Remember when the biggest upset of this theatre season was the mixed response to THE INHERITANCE?
Good times.
by Anonymous | reply 109 | April 20, 2020 2:55 PM |
Would it shut up the "woke" SJWs if they did an all-male version of "The Women" -- or would they just complain they are taking roles away from the ladies? What it it were all-Asian men? That probably wouldn't cut it. All African-American men? Hmm, that might work...
by Anonymous | reply 110 | April 20, 2020 3:04 PM |
Singapore/Flinging shit would still probably write diatribes on ATC
by Anonymous | reply 111 | April 20, 2020 3:05 PM |
The only stage production of THE WOMEN I'd be interested in seeing would feature all African-American men. Now THAT would be some theatre.
by Anonymous | reply 112 | April 20, 2020 3:07 PM |
didn't you read the 2 posts above you?
by Anonymous | reply 113 | April 20, 2020 3:12 PM |
Tyler Perry Presents "The Women"
Too bad Jussie Smollett will be in prison. It could have been his Tony Award.
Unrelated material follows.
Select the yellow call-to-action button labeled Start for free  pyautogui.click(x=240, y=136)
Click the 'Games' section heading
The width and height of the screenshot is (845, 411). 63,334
by Anonymous | reply 114 | April 20, 2020 3:12 PM |
I think if males were cast in THE WOMEN, they’d find how tiresome it is to play shallow, bitchy characters with just a few scenes.
by Anonymous | reply 115 | April 20, 2020 3:17 PM |
Uh, John McMartin had years to perfect his performers and Bob Fosse to direct him. Chalamet was charming.
by Anonymous | reply 116 | April 20, 2020 3:30 PM |
Hard to believe that he got the role, considering he really can't sing. Here is someone more representative of the program.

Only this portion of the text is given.